Source: AP Monday, 6 February 2012, 13:33


Istvan Csurka, a Hungarian anti-Soviet dissident playwright and later far-right nationalist politician who was criticised at home and abroad for his antisemitic articles, has died aged 77.

Often compared to France’s xenophobic National Front leader Jean-Marie Le Pen, Csurka opposed Hungary’s membership in NATO and the European Union, but his political activities dwindled after a stinging defeat in the 2006 elections. Still, he kept writing vitriolic articles in his Magyar Forum publications. Just weeks ago, he spoke at a rally in the southern city of Szeged in defense of Prime Minister Viktor Orban’s government, which has been severely criticised by the European Union for laws curtailing civil liberties and upsetting the democratic system of checks and balances. Csurka also hit the headlines late last year when his nomination – later withdrawn – as artistic director of a Budapest theatre was criticised in Hungary and abroad by theatre professionals and Jewish groups.

Last week, a letter from Csurka was read to the staff of the New Theatre in Budapest by Gyorgy Dorner, who recently took over as director, in which he asked members of the theatre to work together in harmony despite their political differences. One of Csurka’s last works, The Sixth Coffin, a play about Trianon, the post-World War I treaty which forced Hungary to give up two-thirds of its territories and half its population, is planned to be staged at the theatre later in 2012.

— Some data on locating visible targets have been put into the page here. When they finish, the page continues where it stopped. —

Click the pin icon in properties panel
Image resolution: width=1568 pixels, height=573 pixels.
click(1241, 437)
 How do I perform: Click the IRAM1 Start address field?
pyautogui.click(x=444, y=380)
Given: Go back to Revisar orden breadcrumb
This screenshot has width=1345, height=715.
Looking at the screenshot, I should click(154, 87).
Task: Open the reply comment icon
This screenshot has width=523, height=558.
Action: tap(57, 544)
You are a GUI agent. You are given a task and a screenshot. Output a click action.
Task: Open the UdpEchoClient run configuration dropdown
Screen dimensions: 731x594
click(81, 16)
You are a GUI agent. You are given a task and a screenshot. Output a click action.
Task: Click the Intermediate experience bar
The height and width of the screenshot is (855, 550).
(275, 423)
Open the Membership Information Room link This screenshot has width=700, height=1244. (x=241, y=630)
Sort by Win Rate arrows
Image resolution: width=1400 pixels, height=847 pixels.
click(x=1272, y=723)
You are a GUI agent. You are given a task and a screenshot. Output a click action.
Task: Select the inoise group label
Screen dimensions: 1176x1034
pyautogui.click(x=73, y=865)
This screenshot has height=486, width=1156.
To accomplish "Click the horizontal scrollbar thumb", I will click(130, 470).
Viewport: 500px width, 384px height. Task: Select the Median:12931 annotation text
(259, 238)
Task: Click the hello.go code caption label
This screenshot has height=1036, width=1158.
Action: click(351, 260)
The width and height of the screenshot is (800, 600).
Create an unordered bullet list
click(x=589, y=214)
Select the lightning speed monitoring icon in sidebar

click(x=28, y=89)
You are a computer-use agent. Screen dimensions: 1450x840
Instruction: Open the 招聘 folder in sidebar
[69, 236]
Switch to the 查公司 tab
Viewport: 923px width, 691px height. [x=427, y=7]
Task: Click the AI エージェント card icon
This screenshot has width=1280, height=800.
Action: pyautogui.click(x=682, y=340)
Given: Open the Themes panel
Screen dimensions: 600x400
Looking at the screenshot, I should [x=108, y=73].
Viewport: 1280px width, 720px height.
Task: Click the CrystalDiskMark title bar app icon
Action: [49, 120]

Born in Budapest on March 27, 1934, Csurka wrote more than 20 plays, some satirising the Communist regime and especially former dictator Janos Kadar, and published many volumes of essays and short stories. His newspaper and magazine articles often blamed Jews and international powers for Hungary’s problems. After the 1956 anti-Soviet Revolution, he spent six months in an internment camp for leading a college militia during the uprising. During his detention, Csurka was recruited as an informant for Hungary’s secret police. but eventually declared unfit for the task because of his refusal to cooperate. Hungary’s cultural authorities twice silenced Csurka, first in 1972 for antisemitic and subversive statements and then in 1986.

While on tour in the United States, he published an article in the emigré press dealing with the plight of ethnic Hungarian minorities living in Hungary’s neighbouring countries for which he was given a year’s ban. Csurka was a founding member of the Hungarian Democratic Forum, a conservative party that led the first post-Communist government in 1990-1994.

He was expelled from the party in 1993 and later formed the nationalist Hungarian Justice and Life Party, which was in Parliament between 1998 and 2002.